Other Facebook companies can use WhatsApp information as well to imrpove features, personalization and security, as well as more tightly integrate features across Facebook apps and, of course, “showing relevant offers and ads across the Facebook company products.”
The new terms go into effect on Feb. 8.
Beyond existing services, Facebook has offered public commentary about future products, namely its anticipated wearable smart glasses — though Andrew Bosworth, vice president of augmented and virtual reality, tried to keep reporters’ expectations in check.
“These are certainly connected glasses, they are certainly providing a lot of functionality, [however] we’re being quite coy about which functionality precisely we are providing,” he said. “We’re excited about it but we don’t want to over-hype it.
“We’re not even calling it augmented reality,” he added, “we’re just calling it ‘smart glasses.’”
Facebook’s Andrew Bosworth, head of AR and VR. Courtesy photo
That lines up with the company’s announcement at its virtual Facebook Connect conference in September, when chief executive officer Mark Zuckerberg formally unveiled a multiyear partnership with eyewear giant EssilorLuxottica on its smart glasses initiative.
The company, which owns VR outfit Oculus, plans to release two sets of connected eyewear, one early this year with another to follow at some point later. The former is likely to be a camera-equipped capture tool akin to Snapchat’s Spectacles, with the second expected to offer some sort of augmented reality features. AR tech essentially puts an overlay of visuals or information over a user’s view of the real world.
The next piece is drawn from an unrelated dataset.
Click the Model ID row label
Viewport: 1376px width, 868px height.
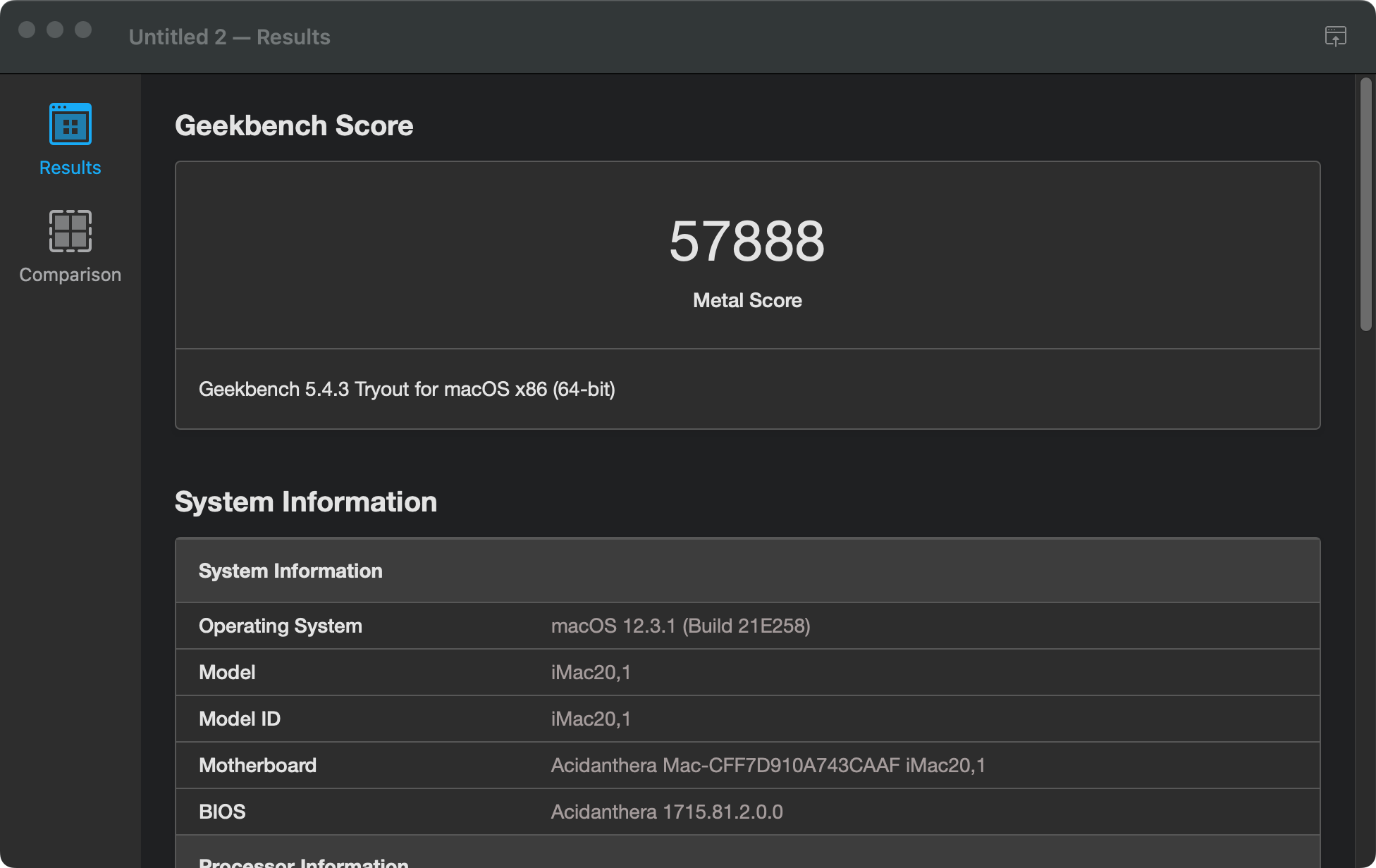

Apple, a bullish proponent of AR, has been long-rumored to be developing some sort of AR or smart glasses of its own, with expectations ramping up in recent months.
As for Facebook, Bosworth didn’t elaborate much on what users can expect, at least in the short term. But he did note one example where connected, camera-equipped glasses would be useful — for parents wanting to capture key moments with their kids.
“By the time you get the phone up, not only have you probably missed it, but if you don’t miss it, you’re probably watching the real event but through your phone,” he explained. “If you have the right technology, it can get out of the way.”